# Descending Solid Coalitions

(diff) ← Older revision | Latest revision (diff) | Newer revision → (diff)

Descending Solid Coalitions (or DSC) is a voting system devised by Douglas Woodall for use with ranked ballots.

## Procedure

Every possible set of candidates is given a score equal to the number of voters who are solidly committed to the candidates in that set. A voter is solidly committed to a set of candidates if he ranks every candidate in this set strictly above every candidate not in the set.

Then the sets are considered in turn, from those with the greatest score to those with the least. When a set is considered, every candidate not in the set becomes ineligible to win, unless this would cause all candidates to be ineligible, in which case that set is ignored.

When only one candidate is still eligible to win, that candidate is elected.

## Properties

DSC satisfies the Plurality criterion, the Majority criterion, Mono-raise, Mono-add-top, the Participation criterion, Later-no-harm, and Clone Independence.

DSC fails the Condorcet criterion and Smith criterion.

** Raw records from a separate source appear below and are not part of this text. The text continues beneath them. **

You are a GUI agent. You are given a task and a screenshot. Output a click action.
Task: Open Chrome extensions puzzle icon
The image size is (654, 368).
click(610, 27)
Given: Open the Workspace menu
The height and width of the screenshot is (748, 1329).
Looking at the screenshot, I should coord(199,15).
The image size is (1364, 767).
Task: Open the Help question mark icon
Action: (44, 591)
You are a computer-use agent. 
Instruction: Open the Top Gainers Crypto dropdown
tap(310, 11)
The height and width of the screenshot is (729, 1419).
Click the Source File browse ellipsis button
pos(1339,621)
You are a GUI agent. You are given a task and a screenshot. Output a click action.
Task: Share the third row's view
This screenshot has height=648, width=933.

DSC can be considered a First-Preference Plurality variant that satisfies Clone Independence.

### Example

Imagine that Tennessee is having an election on the location of its capital. The population of Tennessee is concentrated around its four major cities, which are spread throughout the state. For this example, suppose that the entire electorate lives in these four cities, and that everyone wants to live as near the capital as possible.

The candidates for the capital are:

• Memphis on Wikipedia, the state's largest city, with 42% of the voters, but located far from the other cities
• Nashville on Wikipedia, with 26% of the voters, near the center of Tennessee
• Knoxville on Wikipedia, with 17% of the voters
• Chattanooga on Wikipedia, with 15% of the voters

The preferences of the voters would be divided like this:

42% of voters
(close to Memphis)
26% of voters
(close to Nashville)
15% of voters
(close to Chattanooga)
17% of voters
(close to Knoxville)
1. Memphis
2. Nashville
3. Chattanooga
4. Knoxville
1. Nashville
2. Chattanooga
3. Knoxville
4. Memphis
1. Chattanooga
2. Knoxville
3. Nashville
4. Memphis
1. Knoxville
2. Chattanooga
3. Nashville
4. Memphis

The sets have the following strengths: 100 {M,N,C,K}, 58 {N,C,K}, 42 {M,N,C}, 42 {M,N}, 42 {M}, 32 {C,K}, 26 {N,C}, 26 {N}, 17 {K}, 15 {C}.

{N,C,K} is the strongest set that excludes a candidate. Memphis becomes ineligible.

No matter in which order we consider the sets with 42% of the voters solidly committed to them, we will arrive at the same result, which is that Nashville will be the only candidate remaining. So Nashville is the winner.

Notice that more than half of the votes held Memphis to be the worst alternative, yet the Memphis supporters' votes were still useful in securing their second choice, Nashville. If the Memphis voters had not listed any preferences after Memphis, the winner would have been Chattanooga.